SD 212 Spring 2024 / Homeworks


hw25: Fortune counting

  • Due before the beginning of class on Friday, March 29

The Data

fortune is a classic Unix command-line program to display a random short message, joke, quote, or riddle from some collection of text files.

For this homework, you will be using the fortune data files that we have mirrored here:

Notice that each file contains multiple “fortunes”, separated by a line which contains just a percent character %. The fortunes themselves can be multiple lines, but they will be separated by a line which only contains a single %.

Starter code to download and loop through one file

Here is a program which looks at one fortune file mario.arteascii and displays the first fortune in that file. It works by just reading lines and printing them out until the first time it sees a line with just a % character.

import requests

# suppress warning about insecure https
requests.packages.urllib3.disable_warnings()

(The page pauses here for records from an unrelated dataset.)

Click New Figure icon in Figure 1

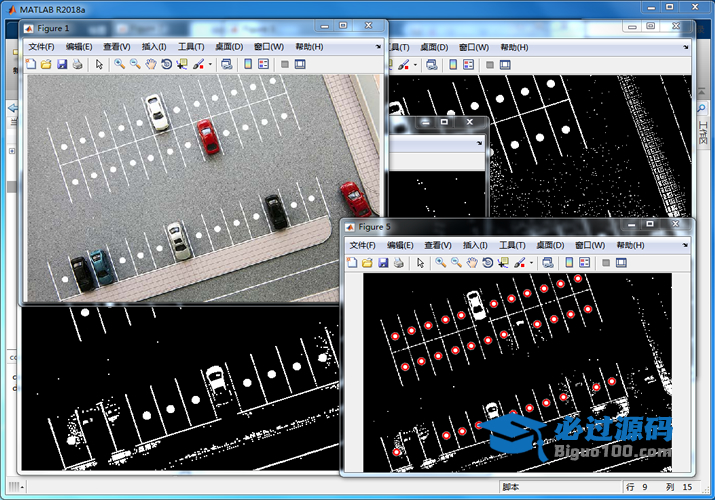pos(30,64)
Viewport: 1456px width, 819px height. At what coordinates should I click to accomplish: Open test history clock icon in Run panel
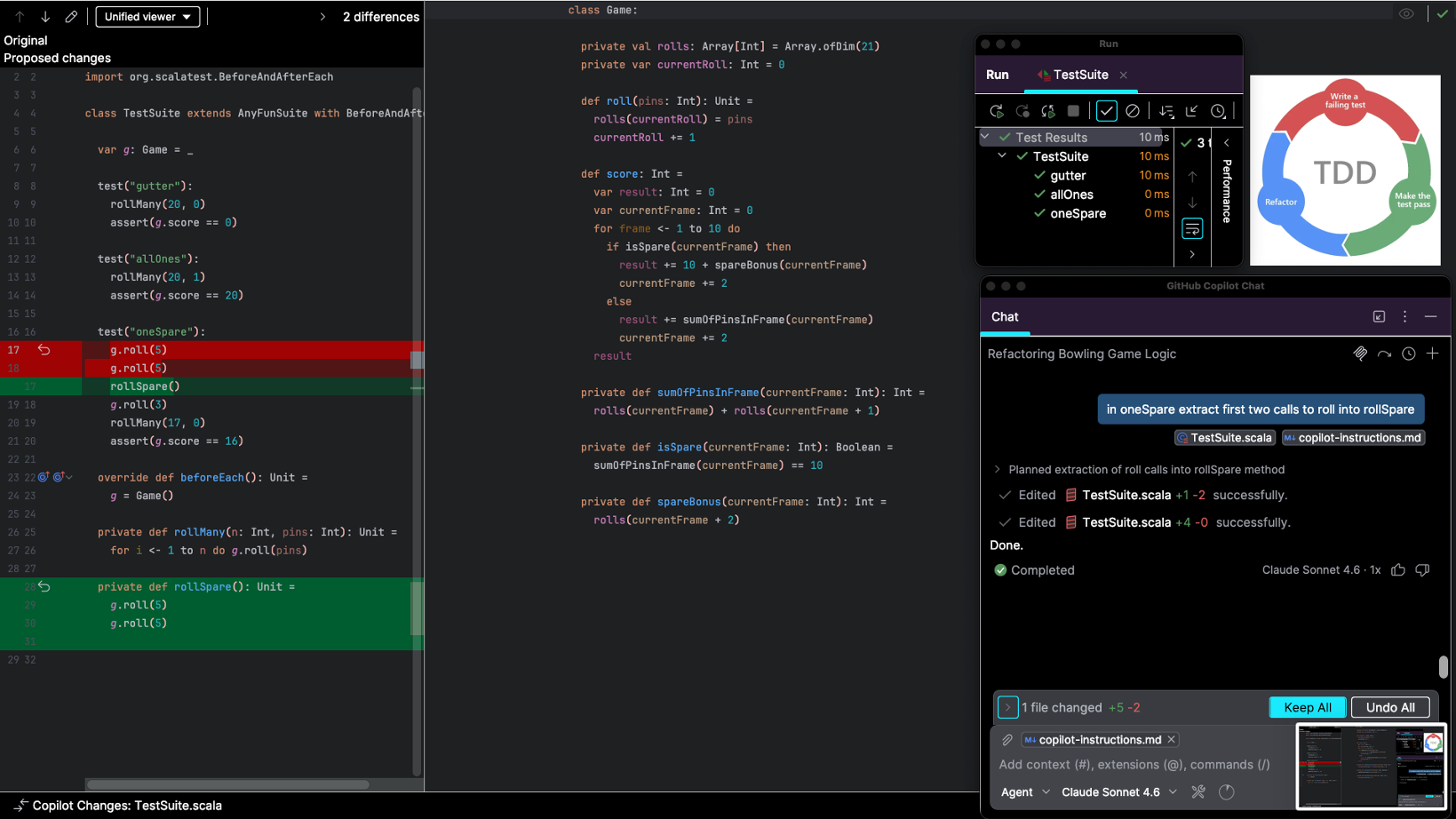point(1218,111)
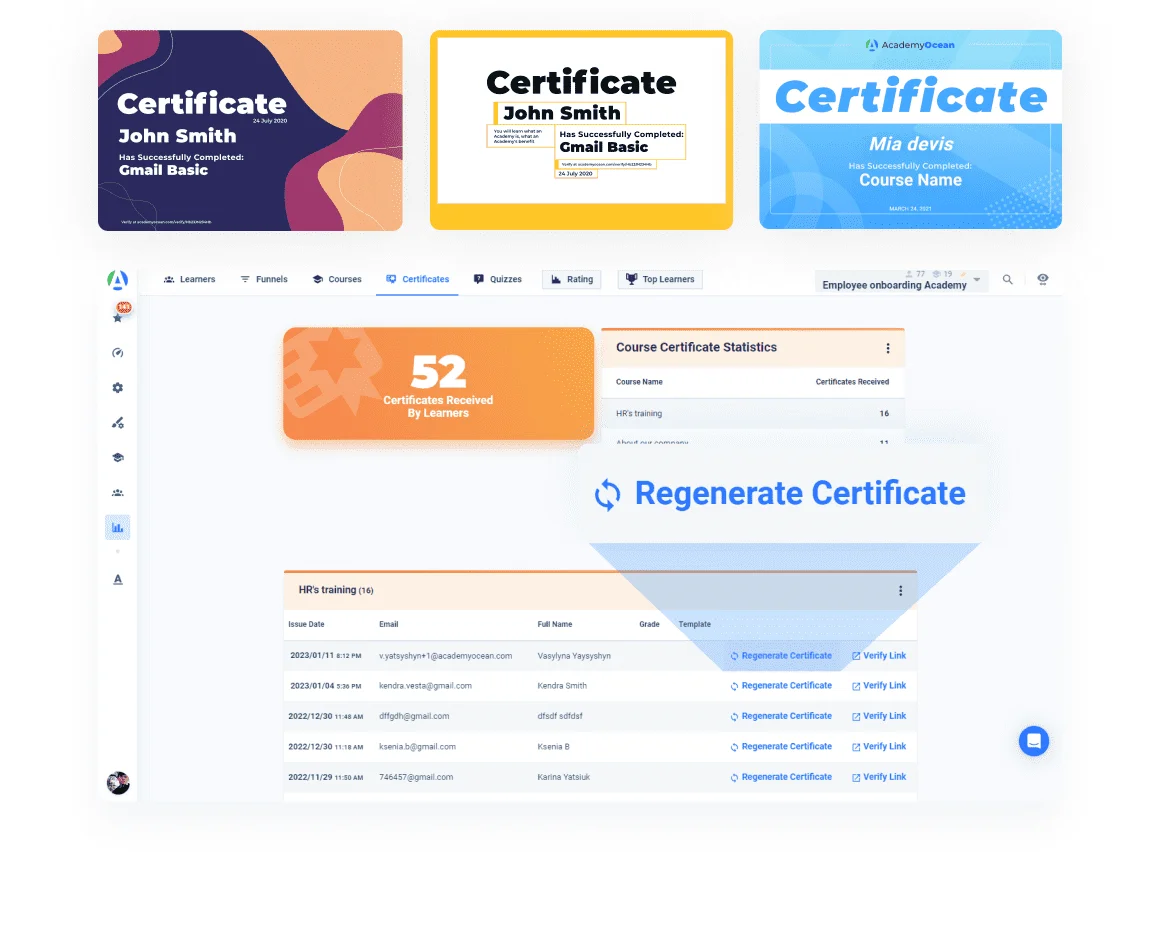Click the orange 52 Certificates Received card
Viewport: 1160px width, 926px height.
coord(438,384)
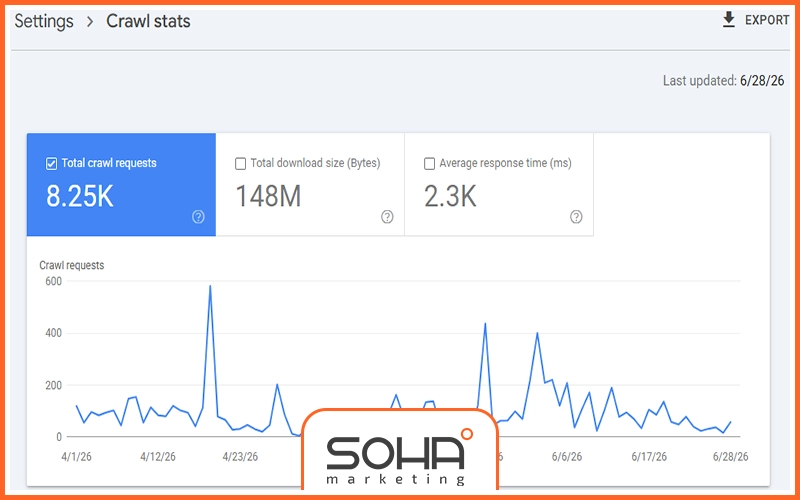Click the highest crawl spike near 600

click(210, 286)
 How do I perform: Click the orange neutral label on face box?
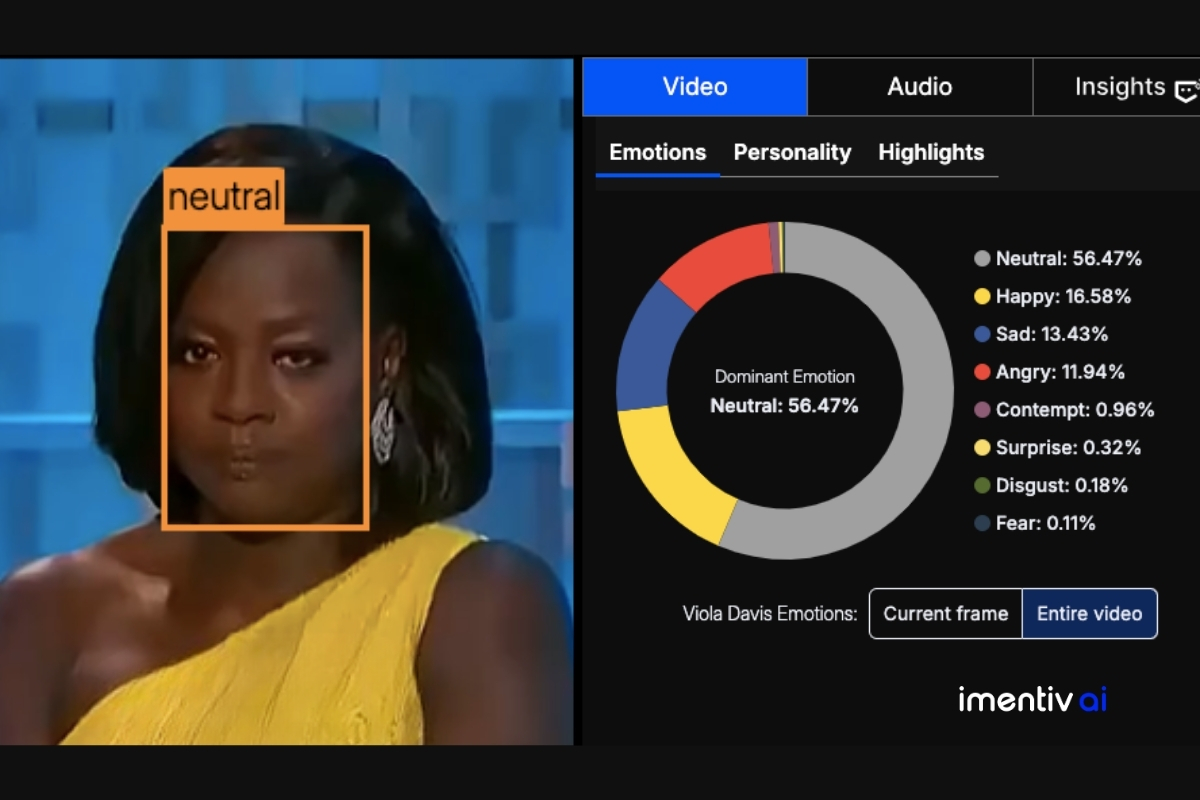tap(224, 197)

resp = requests.get('http://faculty.cs.usna.edu/~roche/212/fortunes/mario.arteascii', verify=False)
resp.encoding = 'utf-8'
for line in resp.iter_lines(decode_unicode=True):
    if line.rstrip() == '%':
        # stop at the end of the first fortune
        break
    print(line)

If you download and run this as-is, you should see a nice family.

Your task

Write a multi-threaded Python program count-fortunes.py which downloads fortune files, prints how many fortunes are in each file, and then prints a grand TOTAL for how many fortunes are in all the files put together.

Your program just needs to look at these 11 fortune files, all available from the URL above:

fnames = ['love', 'magic', 'news', 'education', 'art', 'food',
          'riddles', 'science', 'cookie', 'songs-poems', 'work']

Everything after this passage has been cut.